Do you find yourself writing the same things year after year?
Yes, absolutely. I remember being surprised when I first learned about how long most breaches go undiscovered. And how many are discovered by third-parties. Likewise, about how many people click on phishing campaigns. Now when I read about those things it just seems normal. I’ve lost count of how many times I’ve written about the importance of segmenting systems, using encryption, implmenting strong authentication and regularly testing defences.
What’s the most interesting thing you’ve learned about cybersecurity recently?
We’ve been doing a lot on 5G security recently and that’s been really interesting. It’s such a new topic that the only source we could find was technical content from manufacturers and organisations like the GSMA. A lot of that was hard going, but it was very satisfying when the clients were happy with what we wrote and their engineers and legal teams made very few changes.

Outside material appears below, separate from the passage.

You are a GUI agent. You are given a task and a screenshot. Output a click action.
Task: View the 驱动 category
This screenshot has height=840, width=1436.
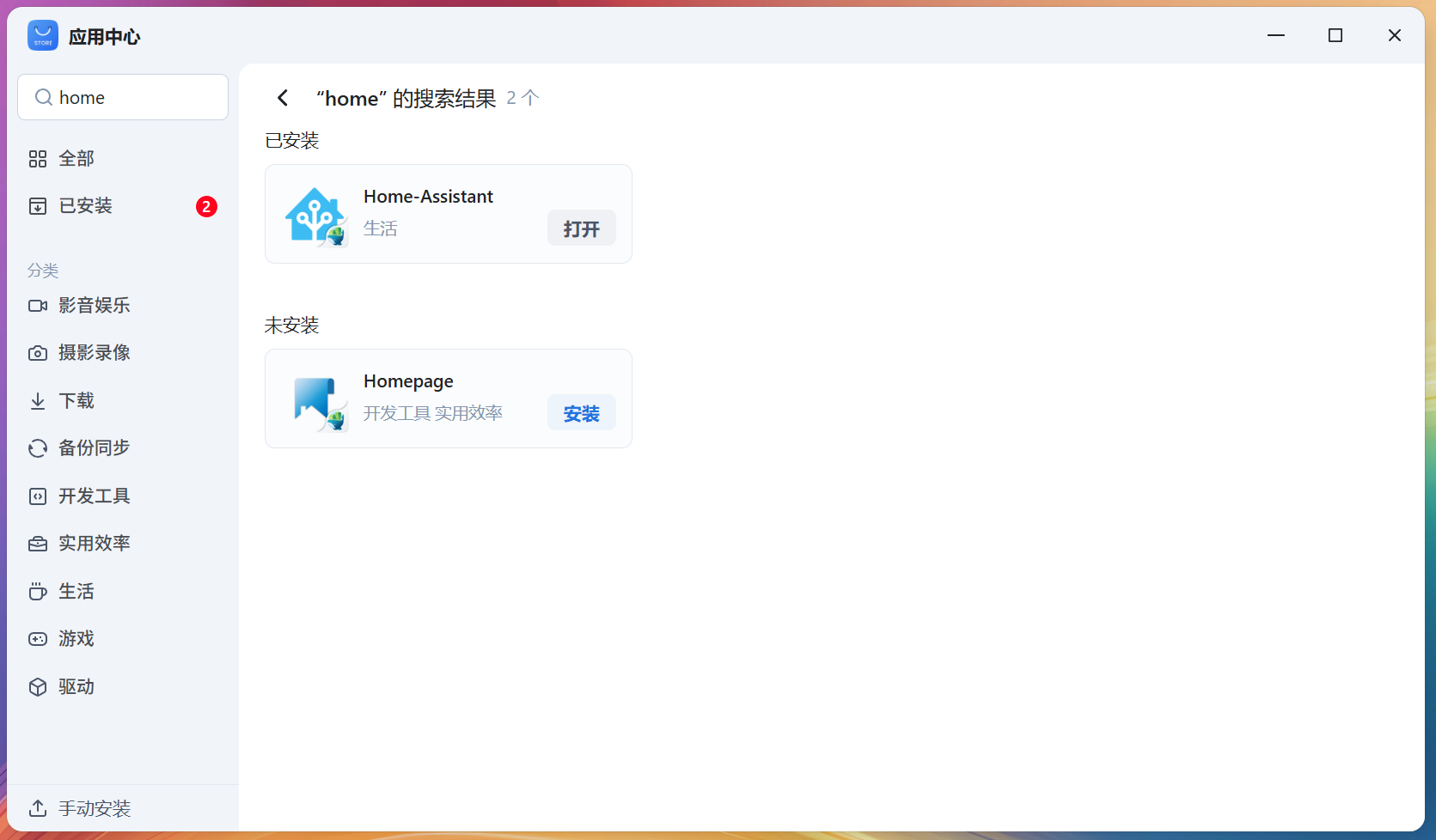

Does writing about cybersecurity get you down?
Technology has enormous potential to do good and improve peoples’ lives. That would be so much easier if we didn’t have to worry about security. But sadly, I don’t think that any tool is going to make that happen—it’s got much more to do with macroeconomics than technology. So that day is a long way off.
On the one hand, it feels like we’re at a real nadir at the moment. Security tools have moved on a lot, but innovation is so fast, so varied, that consumers can’t keep up. And so, lots of people are worried about their toaster secretly having a microphone built in and sharing their most personal conversations. Really they should be worried about things like people using social engineering to find out things about them then carrying out sophisticated phone scams or getting them to click on a link and exposing them to malware.
Who would you like to write about security for?
There are lots of companies. IBM does some great content, as do several of the big consultancies like PwC and EY. But actually, most of all I’d like to work with an industry body with a few vendors as partners. Combining lots of ideas and different opinions with lots of data. That would be fun.